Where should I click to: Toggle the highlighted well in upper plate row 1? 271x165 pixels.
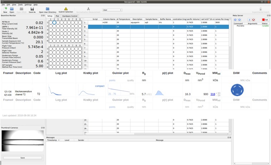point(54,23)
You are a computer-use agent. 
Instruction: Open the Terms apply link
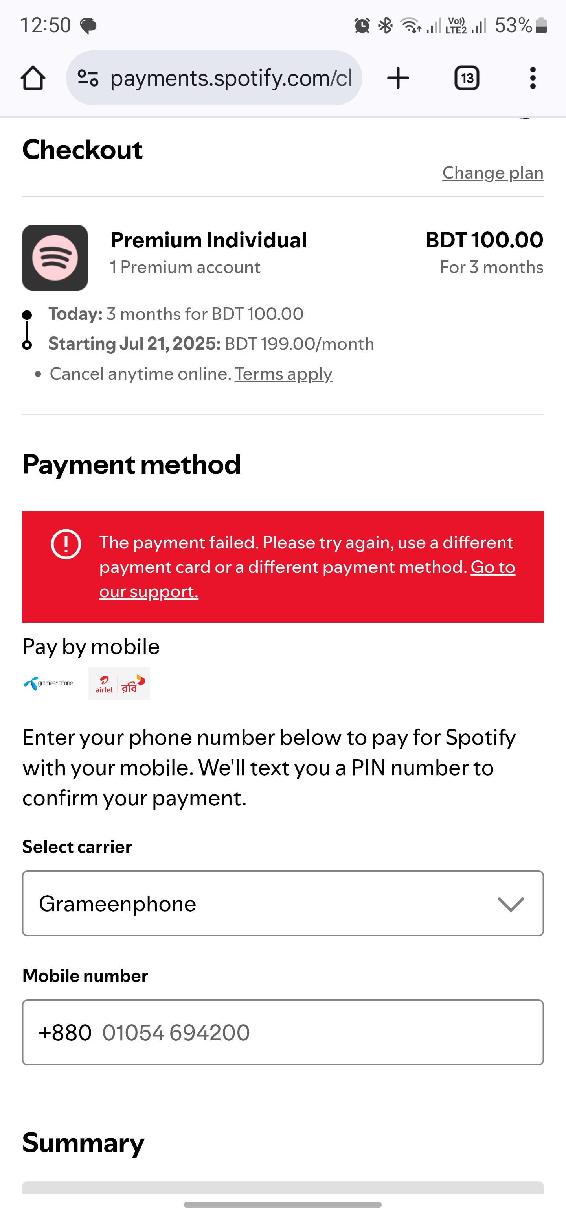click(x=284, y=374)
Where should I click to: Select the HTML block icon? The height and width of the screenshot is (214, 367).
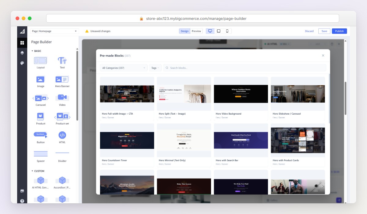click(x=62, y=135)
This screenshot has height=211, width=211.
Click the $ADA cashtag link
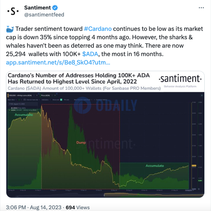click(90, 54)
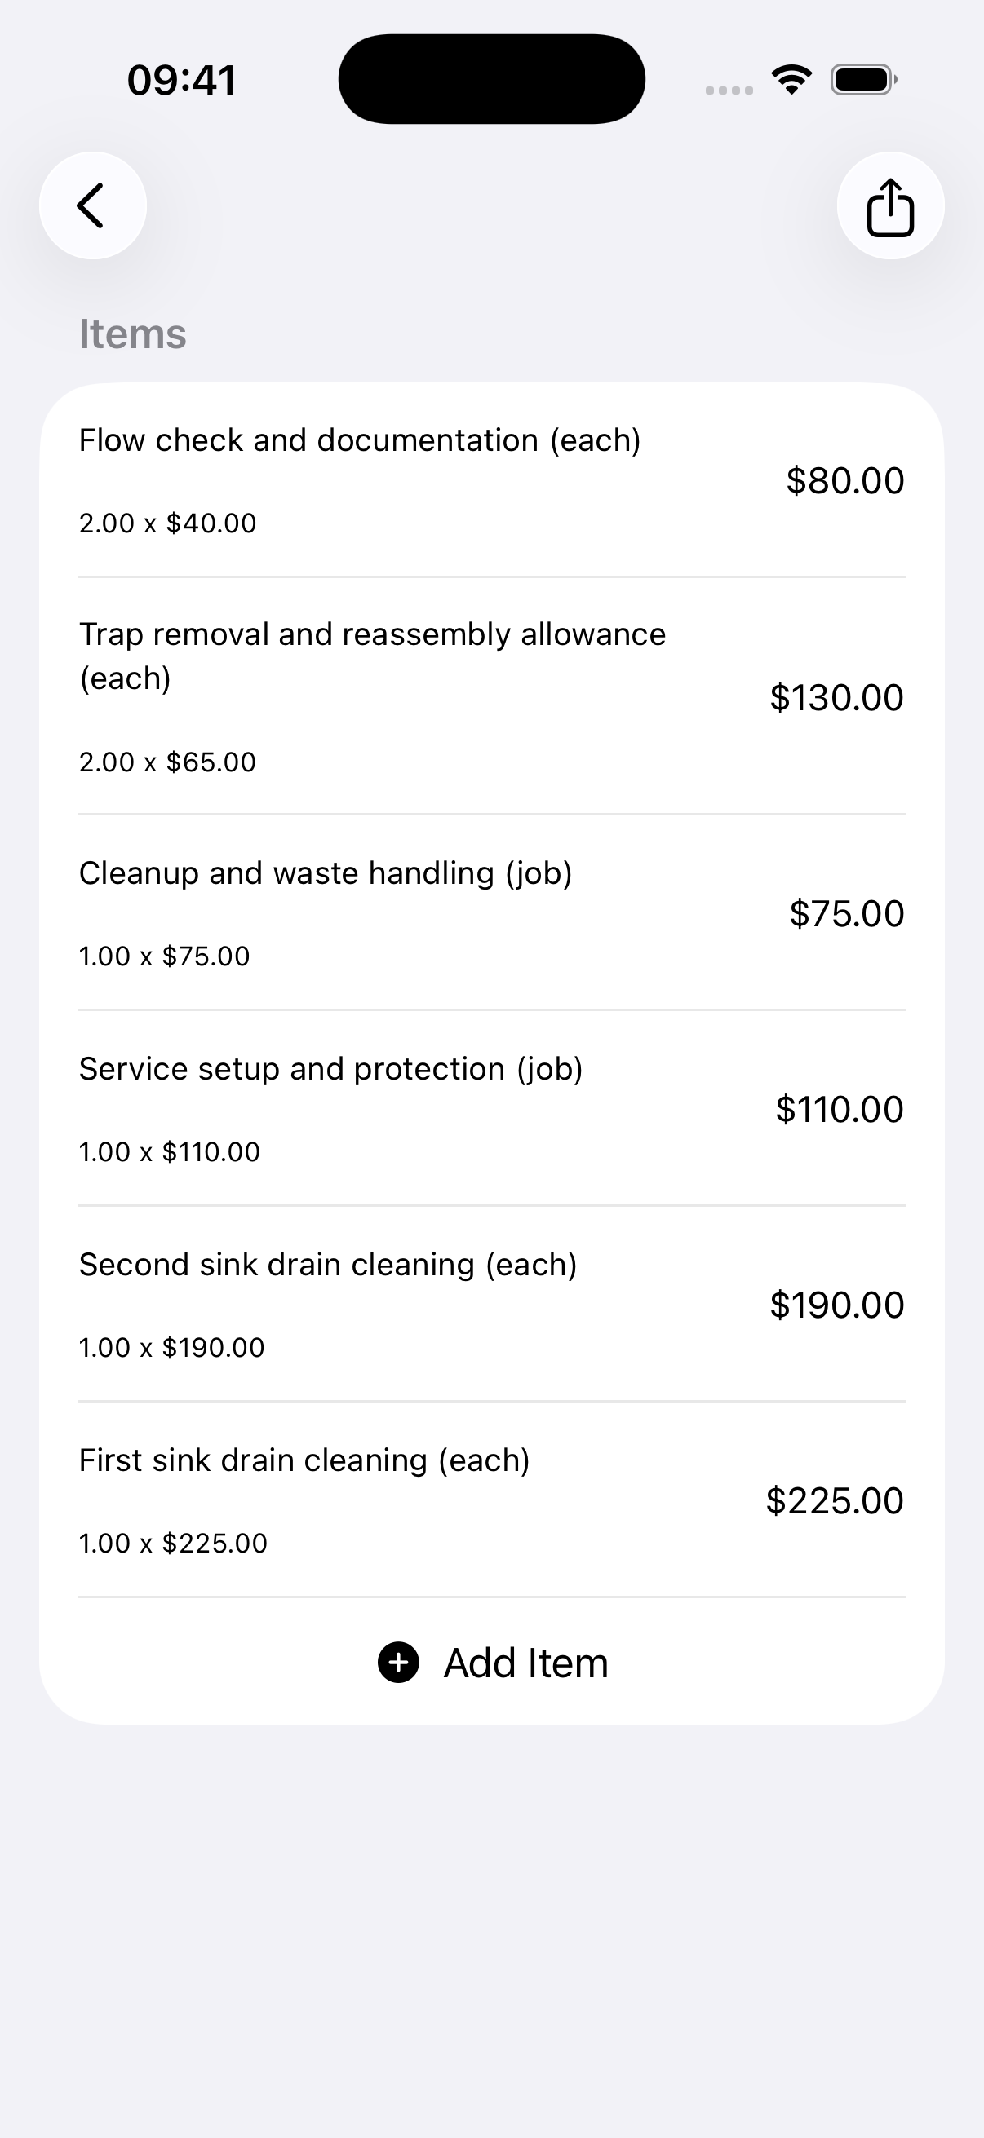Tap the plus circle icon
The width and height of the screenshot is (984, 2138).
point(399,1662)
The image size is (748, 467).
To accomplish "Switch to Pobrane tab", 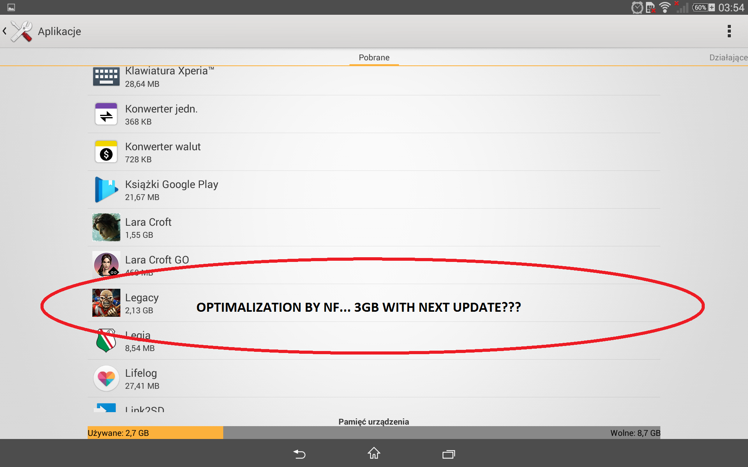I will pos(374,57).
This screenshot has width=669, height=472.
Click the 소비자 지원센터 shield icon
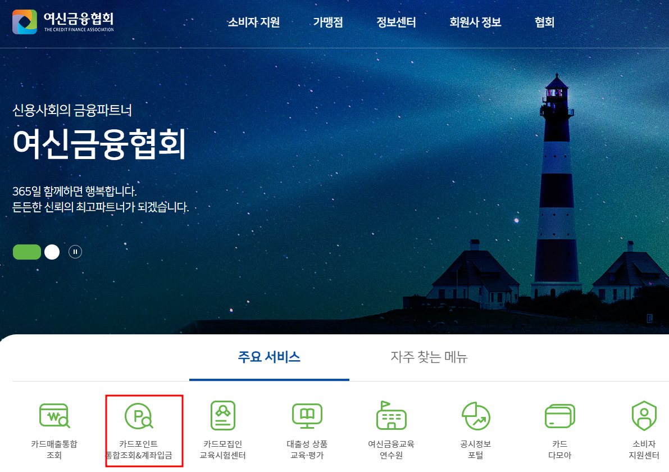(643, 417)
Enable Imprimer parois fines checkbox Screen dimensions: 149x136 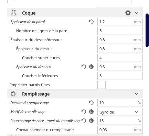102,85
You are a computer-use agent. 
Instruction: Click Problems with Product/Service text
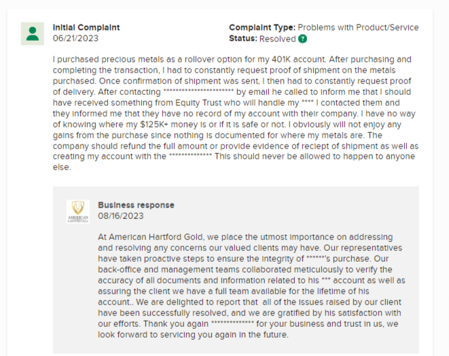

◇ ◇ ◇ ◇

- [TASK GOAL]: Reproduce every line above that contains the string "This".

- [THE ANSWER]:
This screenshot has height=211, width=211.
This screenshot has width=669, height=472.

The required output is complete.